> TEXT BLOCK:
Should update run-tests.sh to test crunchstat-summary with Python 3 as well (add "tools/crunchstat-summary:py3" to pythonstuff like "sdk/cwl:py3"). It looks like there are some bytes-vs.-str things to sort out.

#6 Updated by Tom Morris 8 months ago

  • Target version changed from Arvados Future Sprints to 2019-03-13 Sprint

#7 Updated by Tom Morris 8 months ago

  • Target version changed from 2019-03-13 Sprint to 2019-03-27 Sprint

#8 Updated by Tom Morris 8 months ago

Tom Clegg wrote:

LiveLogReader threads are crashing in the test suite, which seems to indicate two broken things:
  • Crashing threads don't cause the tests to fail, because it's Python and we don't explicitly catch exceptions in the thread and check/propagate them after calling join()... I guess we need to do that.
  • LiveLogReader.next() is still needed by Python 2

Fixed the iterator and other thread crashers, but not the general thread exception catching.

Should update run-tests.sh to test crunchstat-summary with Python 3 as well (add "tools/crunchstat-summary:py3" to pythonstuff like "sdk/cwl:py3"). It looks like there are some bytes-vs.-str things to sort out.

Done.

Also fixed Python 3 log file reading, test failure caused by integer division diffs, and a couple of other things.

All tests pass locally in both Python 2 & 3 and CI job running here: https://ci.curoverse.com/view/Developer/job/developer-run-tests/1122/

#9 Updated by Tom Clegg 8 months ago

Could tests/test_examples.py use crunchstat_summary.command.GzipText instead of having its own copy of it?

Nit: usually kwargs are foo=bar but there are a couple of foo = bar here. meh

The rest LGTM, thanks.

#10 Updated by Tom Morris 8 months ago

I force pushed a new branch 14939-crunchstat-summary-python3 at 6cf111041f450c5d33665615ac915869c4279f9f which addresses your two comments as well as fixes:
  • resource leak warned by Python 3 (only)

> TO BE DONE:
1 – Using the crunchstat-summary discussion, decide whether each statement agrees with it: (a) Tom Morris fixed the general thread exception catching; (b) Tom Clegg asked whether tests/test_examples.py could use crunchstat_summary.command.GzipText; (c) the target version was changed from 2019-03-13 Sprint to 2019-03-27 Sprint. Answer yes or no for each, quoting the deciding words.
2 – Write out the crunchstat-summary discussion from "Fixed the iterator" up to and including "of other things.", substituting "floating-point division" for "integer division".
3 – Carry on the crunchstat-summary discussion from the point where it stops.

> COLLECTED MATERIAL:
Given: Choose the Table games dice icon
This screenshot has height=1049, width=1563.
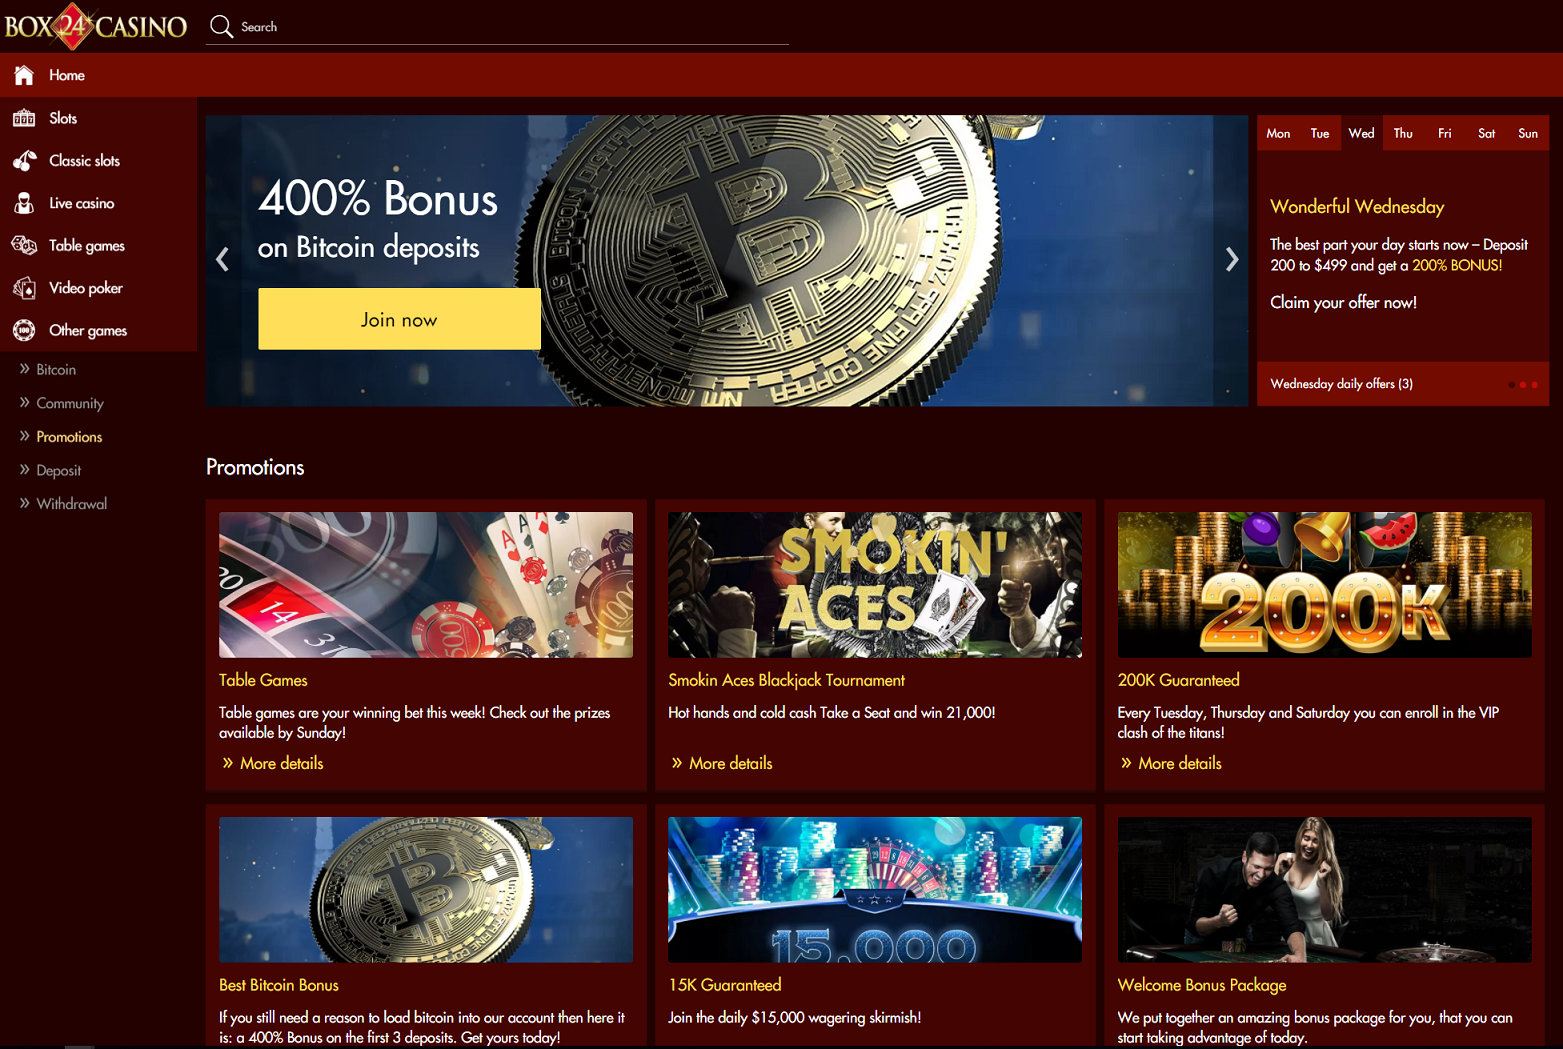Looking at the screenshot, I should point(24,245).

> WRITTEN ANSWERS:
1 –
(a) No: "Fixed the iterator and other thread crashers, but not the general thread exception catching."
(b) Yes: "Could tests/test_examples.py use crunchstat_summary.command.GzipText instead of having its own copy of it?"
(c) Yes: "Target version changed from 2019-03-13 Sprint to 2019-03-27 Sprint"

2 –
Fixed the iterator and other thread crashers, but not the general thread exception catching.

Should update run-tests.sh to test crunchstat-summary with Python 3 as well (add "tools/crunchstat-summary:py3" to pythonstuff like "sdk/cwl:py3"). It looks like there are some bytes-vs.-str things to sort out.

Done.

Also fixed Python 3 log file reading, test failure caused by floating-point division diffs, and a couple of other things.

3 –
  • deprecation warnings in Python 3

I also eliminated some unnecessary u'' additions and squashed some of the minor commits together and gave the UTF8 decoding wrapper class a better name.

If you could take a quick look to make sure it looks better, not worse, that'd be great.

#11 Updated by Tom Morris 8 months ago

I've put up another branch based on this one with a number of small fixes for #12026, #10570, & #14451 which all have Eric as the reviewer. Please coordinate with him to see if it makes more sense for one person to review all the changes as a batch.

#12 Updated by Eric Biagiotti 8 months ago

Calling .items() to iterate on a dict is inefficient in Python 2 according to the following: http://python-future.org/compatible_idioms.html#iterating-through-dict-keys-values-items. It recommends using viewitems(), though this will require a future.utils import. When working on the ACR, I ran into packaging problems after adding the future import. If you add it, its probably worth running the package building and tests locally.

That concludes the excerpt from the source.